According to plaintiffs, equitable considerations favor leaving the injunction in force because many voters who today lack acceptable photo IDs will be unable to get them before November's election. Yet Act 23 was enacted in May 2011. Voters in Wisconsin who did not already have a document that Wisconsin accepts (a driver's license, for example) have had more than three years to get one. The statute gave voters eight months to acquire necessary documents before Act 23's first implementation (in the February 2012 primary); a further two years and nine months will have passed by this fall's election.
The district judge did not find that any particular number of registered voters in Wisconsin has tried, but been unable, to obtain one of the several kinds of photo ID that Wisconsin will accept at the polls. The judge did observe that eight persons testified that they had tried and failed but did not decide whether their experience is representative, or even whether their testimony was accurate. After the district court's decision, the Supreme Court of Wisconsin fixed the problems these eight said they had encountered. The number of registered voters without a qualifying photo ID (which the judge estimated at 300,000, or 9% of the 3,318,000 total) thus appears to reflect how many persons have not taken the necessary time, rather than a number of persons who have been disfranchised. We do not apply the label "disfranchised" to someone who has elected not to register, even though that step also requires an investment of time. In Wisconsin approximately 78% of those eligible have registered to vote, and approximately 74% of those who did register cast votes in the last presidential election. Both figures are lower than the 91% who already possess acceptable photo IDs, yet no one infers from the 78% registration proportion or the 74% voting proportion that Wisconsin has disfranchised anyone.

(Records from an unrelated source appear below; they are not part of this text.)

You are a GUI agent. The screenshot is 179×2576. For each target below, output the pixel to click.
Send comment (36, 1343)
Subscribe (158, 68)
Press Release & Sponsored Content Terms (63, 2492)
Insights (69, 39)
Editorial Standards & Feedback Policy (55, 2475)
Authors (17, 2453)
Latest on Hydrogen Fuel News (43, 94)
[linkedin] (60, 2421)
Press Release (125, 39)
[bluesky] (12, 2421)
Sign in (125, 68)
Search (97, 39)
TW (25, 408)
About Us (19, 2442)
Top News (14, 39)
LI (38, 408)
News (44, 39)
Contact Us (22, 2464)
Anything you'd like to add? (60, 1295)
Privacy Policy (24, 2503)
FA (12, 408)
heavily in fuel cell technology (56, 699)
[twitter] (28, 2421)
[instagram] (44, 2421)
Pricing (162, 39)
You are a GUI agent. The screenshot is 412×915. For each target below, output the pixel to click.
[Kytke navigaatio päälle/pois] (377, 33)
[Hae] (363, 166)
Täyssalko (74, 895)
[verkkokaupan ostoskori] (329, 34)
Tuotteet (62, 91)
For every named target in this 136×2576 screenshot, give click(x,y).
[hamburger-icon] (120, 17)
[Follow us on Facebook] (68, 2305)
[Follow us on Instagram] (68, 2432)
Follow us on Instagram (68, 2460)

Crawford concluded that requiring would-be voters to spend time to obtain photographic identification does not violate the Constitution. "For most voters who need them, the inconvenience of making a trip to the [department of motor vehicles], gathering the required documents, and posing for a photograph surely does not qualify as a substantial burden on the right to vote, or even represent a significant increase over the usual burdens of voting." 553 U.S. at 198, 128 S.Ct. 1610. The burden of getting a photo ID in Wisconsin is not materially different from the burden that Crawford deemed acceptable.
The motion for reconsideration is denied.
A judge called for a vote on the request for a hearing en banc. That request is denied by an equally divided court. Chief Judge Wood and Judges Posner, Rovner, Williams, and Hamilton voted to hear this matter eñ banc.